Another important protein involved in hypoxic signalling is STAT3 (Gray et al, 2005). In cancers of diverse origins, the activities of both STAT3 and HIF1α are upregulated in part by an autocrine loop (Lang et al, 2007; Anglesio et al, 2011). Activation of HIF1α transcriptional activity by multiple growth stimuli and hypoxia is mediated by STAT3 (Gray et al, 2005; Lang et al, 2007). Thus, through the action of STAT3, HIF1α upregulates genes involved in enhanced cell proliferation and survival (Lang et al, 2007). Our study showed that PIAS4 siRNA decreased or delayed the induction of HIF1α expression, and suppressed phosphorylation levels of STAT3. After 48 h of hypoxia, STAT3 remained suppressed and was not reactivated suggesting an additional non-HIF1α-dependent mechanism of STAT3 regulation by PIAS4 in these pancreatic cancer cells. In addition to STAT3, STAT5a and 5b have also been implicated in pancreatic tumourigenesis (Kataoka et al, 2007; Moser et al, 2012). Although a previous study showed weak positive staining of STAT5b in normal pancreatic ducts adjacent to the tumour and 50% of tumour samples exhibited positive staining for STAT5b (Moser et al, 2012), no phosphorylated STAT5a or 5b were detected in BxPc3 cells suggesting at least for the pancreatic cancer cells STAT3 has a more prominent role in the context of PIAS4. Phosphorylation of STAT3 is mediated by the Janus-activated kinase (JAK) (Zhong and Darnell, 1994); and in a KRAS-induced mouse model of PDAC, a selective JAK2 inhibitor blocked STAT3 phosphorylation and reduced the formation of pancreatic intraepithelial neoplasms and adenocarcinomas (Corcoran et al, 2011). Prior studies have found that the endogenous JAK2 inhibitor protein tyrosine phosphatase 1B (PTP1B) can become sumoylated and inactivated in mammalian fibroblasts (Dadke et al, 2007). The PIAS4 siRNA knockdown cells showed a global decrease in SUMO1 levels. Potentially, PTP1B may be a substrate of PIAS4 sumoylation resulting in increased JAK2 activity with subsequent phosphorylation of STAT3. Therefore, the JAK/STAT pathway in PDAC may be suppressed by PIAS4 siRNA.

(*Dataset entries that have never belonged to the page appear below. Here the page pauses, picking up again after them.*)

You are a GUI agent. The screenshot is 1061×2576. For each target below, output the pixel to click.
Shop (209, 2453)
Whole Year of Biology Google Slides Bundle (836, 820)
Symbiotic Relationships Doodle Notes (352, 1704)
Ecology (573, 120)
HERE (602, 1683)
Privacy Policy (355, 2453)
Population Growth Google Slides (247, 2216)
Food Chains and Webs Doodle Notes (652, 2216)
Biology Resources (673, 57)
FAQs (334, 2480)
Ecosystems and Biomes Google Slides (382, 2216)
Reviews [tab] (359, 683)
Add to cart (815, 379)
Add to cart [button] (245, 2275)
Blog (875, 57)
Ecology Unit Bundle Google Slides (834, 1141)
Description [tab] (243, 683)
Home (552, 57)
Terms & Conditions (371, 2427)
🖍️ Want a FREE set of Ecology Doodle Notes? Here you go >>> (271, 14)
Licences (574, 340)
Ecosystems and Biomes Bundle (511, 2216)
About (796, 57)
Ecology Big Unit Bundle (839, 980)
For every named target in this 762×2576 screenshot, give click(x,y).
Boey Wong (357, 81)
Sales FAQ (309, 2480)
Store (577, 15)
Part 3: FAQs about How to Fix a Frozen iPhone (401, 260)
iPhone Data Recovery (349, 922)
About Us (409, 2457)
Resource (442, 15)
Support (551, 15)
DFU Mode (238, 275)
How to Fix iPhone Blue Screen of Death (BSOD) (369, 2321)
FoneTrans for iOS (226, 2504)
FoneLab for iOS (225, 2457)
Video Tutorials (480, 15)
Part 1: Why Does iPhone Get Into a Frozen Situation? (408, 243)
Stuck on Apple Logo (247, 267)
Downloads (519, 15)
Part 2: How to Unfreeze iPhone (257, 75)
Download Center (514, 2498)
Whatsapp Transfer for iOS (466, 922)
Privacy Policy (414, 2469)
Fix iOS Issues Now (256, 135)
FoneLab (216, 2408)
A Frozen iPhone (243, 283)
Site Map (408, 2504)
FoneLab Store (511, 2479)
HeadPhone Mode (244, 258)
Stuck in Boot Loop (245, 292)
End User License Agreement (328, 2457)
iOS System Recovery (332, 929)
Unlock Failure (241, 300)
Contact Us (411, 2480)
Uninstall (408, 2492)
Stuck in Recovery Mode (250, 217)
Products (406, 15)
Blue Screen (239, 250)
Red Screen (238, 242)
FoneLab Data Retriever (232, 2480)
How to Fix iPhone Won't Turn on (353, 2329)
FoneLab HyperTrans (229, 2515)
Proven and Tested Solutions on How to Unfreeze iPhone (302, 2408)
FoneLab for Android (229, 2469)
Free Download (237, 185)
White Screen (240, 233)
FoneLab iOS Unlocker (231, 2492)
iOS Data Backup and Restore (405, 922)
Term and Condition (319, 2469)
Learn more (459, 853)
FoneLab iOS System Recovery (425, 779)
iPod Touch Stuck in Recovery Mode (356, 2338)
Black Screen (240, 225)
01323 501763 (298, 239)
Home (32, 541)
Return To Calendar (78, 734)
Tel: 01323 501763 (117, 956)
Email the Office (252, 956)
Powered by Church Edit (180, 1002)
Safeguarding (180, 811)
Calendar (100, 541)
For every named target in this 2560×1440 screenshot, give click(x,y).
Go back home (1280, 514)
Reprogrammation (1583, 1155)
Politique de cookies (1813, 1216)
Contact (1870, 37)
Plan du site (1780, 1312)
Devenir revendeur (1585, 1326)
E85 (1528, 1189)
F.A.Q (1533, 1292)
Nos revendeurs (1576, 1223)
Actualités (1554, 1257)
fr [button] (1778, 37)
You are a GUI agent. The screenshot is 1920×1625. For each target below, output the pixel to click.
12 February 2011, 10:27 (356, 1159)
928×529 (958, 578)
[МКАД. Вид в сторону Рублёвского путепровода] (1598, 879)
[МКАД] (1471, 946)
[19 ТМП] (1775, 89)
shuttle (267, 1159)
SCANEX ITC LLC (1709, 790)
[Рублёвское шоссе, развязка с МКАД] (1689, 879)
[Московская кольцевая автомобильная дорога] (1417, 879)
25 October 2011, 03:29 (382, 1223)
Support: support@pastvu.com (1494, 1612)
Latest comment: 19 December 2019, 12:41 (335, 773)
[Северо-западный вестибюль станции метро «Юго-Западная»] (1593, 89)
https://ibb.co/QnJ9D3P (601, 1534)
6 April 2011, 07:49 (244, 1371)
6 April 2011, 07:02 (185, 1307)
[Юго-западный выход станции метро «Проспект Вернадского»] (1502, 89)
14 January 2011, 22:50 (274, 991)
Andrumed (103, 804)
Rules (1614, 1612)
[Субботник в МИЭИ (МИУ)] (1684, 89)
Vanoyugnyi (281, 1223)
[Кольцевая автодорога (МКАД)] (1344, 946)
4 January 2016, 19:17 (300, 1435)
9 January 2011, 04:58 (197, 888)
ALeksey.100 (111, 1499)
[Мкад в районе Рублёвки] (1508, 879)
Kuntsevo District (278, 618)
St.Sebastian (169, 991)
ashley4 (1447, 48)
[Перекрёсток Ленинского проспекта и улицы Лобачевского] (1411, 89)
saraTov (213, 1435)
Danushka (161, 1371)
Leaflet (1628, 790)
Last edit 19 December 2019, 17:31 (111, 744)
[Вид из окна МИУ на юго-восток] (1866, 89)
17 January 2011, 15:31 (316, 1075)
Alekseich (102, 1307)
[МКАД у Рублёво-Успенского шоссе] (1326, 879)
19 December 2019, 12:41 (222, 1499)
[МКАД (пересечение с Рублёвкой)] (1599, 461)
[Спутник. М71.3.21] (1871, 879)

Our observation of either decreased or delayed HIF1α induction in PIAS4 siRNA knockdown pancreatic cancer cells was likely due to the decreased sumoylation of VHL. Von Hippel–Lindau acts as a tumour suppressor by degradation of HIF1α (Kaelin, 2008). Von Hippel–Lindau sumoylation inactivates its tumour-suppressing activity (Cai et al, 2010). Coimmunoprecipitation assays demonstrated that the functional interaction between PIAS4 and VHL is essential for regulation of HIF1α activity. We showed that loss of binding between PIAS4 and two mutant VHL constructs reduced HIF1α transcriptional activity as demonstrated by luciferase assays. In addition, although the VHL mutant R167Q did not interfere with binding between PIAS4 and VHL, it was still able to suppress HIF1α transcriptional activity. This amino acid is a part of the alpha helix containing domain involved in interaction between VHL and elongin BC complex that targets HIF1α for proteasomal degradation (Iwai et al, 1999). How this mutation decreased the transcriptional activity of HIF1α requires further study. On the basis of our results, we present a mechanism for the role of PIAS4 in pancreatic cancer (Figure 8). The model illustrates that in the hypoxic condition, PIAS4 sumoylates and inactivates VHL which leads to HIF1α activation. Hypoxia also induces PIAS4 expression. In normoxic condition, PIAS4 alone is sufficient to activate STAT3, NFκB, ERK and subsequently transcriptional activation of MYC, Cyclin D1, VEGF, and JMJD1A. As a result, pancreatic cancer cell proliferation, angiogenesis, and metastasis are promoted. In summary, our study demonstrated the essential role of PIAS4 in the regulation of pancreatic cancer cell growth by VHL sumoylation and enhanced HIF1α activity. Our data strongly suggest that inhibition of PIAS4 activity can be a novel therapeutic approach in the management of pancreatic cancers.

Figure 8
figure 8

Mechanism of PIAS4 signalling in pancreatic cancer cells. In response to hypoxia, PIAS4 sumoylates and inactivates VHL which leads to HIF1α activation. In normoxic condition, PIAS4 activates signalling pathways leading to cell proliferation, angiogenesis, and metastasis.